ACTIVITY:
Return each entry below without any alteration.

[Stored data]
=====

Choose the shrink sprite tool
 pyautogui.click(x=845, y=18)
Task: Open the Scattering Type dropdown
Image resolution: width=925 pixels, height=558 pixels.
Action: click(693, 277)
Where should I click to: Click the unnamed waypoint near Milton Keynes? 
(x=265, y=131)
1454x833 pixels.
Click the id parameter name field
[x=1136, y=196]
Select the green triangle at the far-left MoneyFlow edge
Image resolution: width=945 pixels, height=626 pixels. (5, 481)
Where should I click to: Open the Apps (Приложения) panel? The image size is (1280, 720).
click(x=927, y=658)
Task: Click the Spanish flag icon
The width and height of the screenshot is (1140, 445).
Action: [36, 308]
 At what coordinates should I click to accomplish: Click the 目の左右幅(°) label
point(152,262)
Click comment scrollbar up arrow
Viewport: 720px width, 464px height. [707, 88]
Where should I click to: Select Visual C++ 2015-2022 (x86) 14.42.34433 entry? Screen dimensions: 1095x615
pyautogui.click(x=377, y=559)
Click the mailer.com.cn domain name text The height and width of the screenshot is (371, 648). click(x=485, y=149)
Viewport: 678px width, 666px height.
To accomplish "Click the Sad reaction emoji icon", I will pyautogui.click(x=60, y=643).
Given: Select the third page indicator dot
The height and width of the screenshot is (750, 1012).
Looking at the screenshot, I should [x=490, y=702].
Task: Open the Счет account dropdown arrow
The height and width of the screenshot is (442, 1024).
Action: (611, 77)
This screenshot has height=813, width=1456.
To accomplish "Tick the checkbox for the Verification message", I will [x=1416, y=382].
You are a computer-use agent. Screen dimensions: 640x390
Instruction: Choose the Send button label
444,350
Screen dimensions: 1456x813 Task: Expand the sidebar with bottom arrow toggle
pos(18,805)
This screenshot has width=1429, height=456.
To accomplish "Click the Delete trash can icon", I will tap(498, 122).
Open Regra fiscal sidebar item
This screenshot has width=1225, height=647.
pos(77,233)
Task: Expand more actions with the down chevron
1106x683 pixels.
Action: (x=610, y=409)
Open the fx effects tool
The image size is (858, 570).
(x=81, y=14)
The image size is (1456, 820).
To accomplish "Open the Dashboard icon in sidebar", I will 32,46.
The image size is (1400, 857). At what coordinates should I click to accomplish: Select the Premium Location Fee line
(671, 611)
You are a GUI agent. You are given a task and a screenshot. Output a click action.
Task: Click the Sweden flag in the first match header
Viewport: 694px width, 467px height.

=====

EXPECTED ANSWER:
Choose the shrink sprite tool
 pyautogui.click(x=845, y=18)
Task: Open the Scattering Type dropdown
Image resolution: width=925 pixels, height=558 pixels.
Action: click(693, 277)
Where should I click to: Click the unnamed waypoint near Milton Keynes? 
(x=265, y=131)
1454x833 pixels.
Click the id parameter name field
[x=1136, y=196]
Select the green triangle at the far-left MoneyFlow edge
Image resolution: width=945 pixels, height=626 pixels. (5, 481)
Where should I click to: Open the Apps (Приложения) panel? The image size is (1280, 720).
click(x=927, y=658)
Task: Click the Spanish flag icon
The width and height of the screenshot is (1140, 445).
Action: [36, 308]
 At what coordinates should I click to accomplish: Click the 目の左右幅(°) label
point(152,262)
Click comment scrollbar up arrow
Viewport: 720px width, 464px height. [707, 88]
Where should I click to: Select Visual C++ 2015-2022 (x86) 14.42.34433 entry? Screen dimensions: 1095x615
pyautogui.click(x=377, y=559)
Click the mailer.com.cn domain name text The height and width of the screenshot is (371, 648). click(x=485, y=149)
Viewport: 678px width, 666px height.
To accomplish "Click the Sad reaction emoji icon", I will pyautogui.click(x=60, y=643).
Given: Select the third page indicator dot
The height and width of the screenshot is (750, 1012).
Looking at the screenshot, I should [x=490, y=702].
Task: Open the Счет account dropdown arrow
The height and width of the screenshot is (442, 1024).
Action: (611, 77)
This screenshot has height=813, width=1456.
To accomplish "Tick the checkbox for the Verification message", I will [x=1416, y=382].
You are a computer-use agent. Screen dimensions: 640x390
Instruction: Choose the Send button label
444,350
Screen dimensions: 1456x813 Task: Expand the sidebar with bottom arrow toggle
pos(18,805)
This screenshot has width=1429, height=456.
To accomplish "Click the Delete trash can icon", I will tap(498, 122).
Open Regra fiscal sidebar item
This screenshot has width=1225, height=647.
pos(77,233)
Task: Expand more actions with the down chevron
1106x683 pixels.
Action: (x=610, y=409)
Open the fx effects tool
The image size is (858, 570).
(x=81, y=14)
The image size is (1456, 820).
To accomplish "Open the Dashboard icon in sidebar", I will 32,46.
The image size is (1400, 857). At what coordinates should I click to accomplish: Select the Premium Location Fee line
(671, 611)
You are a GUI agent. You are given a task and a screenshot. Output a click action.
Task: Click the Sweden flag in the first match header
Viewport: 694px width, 467px height.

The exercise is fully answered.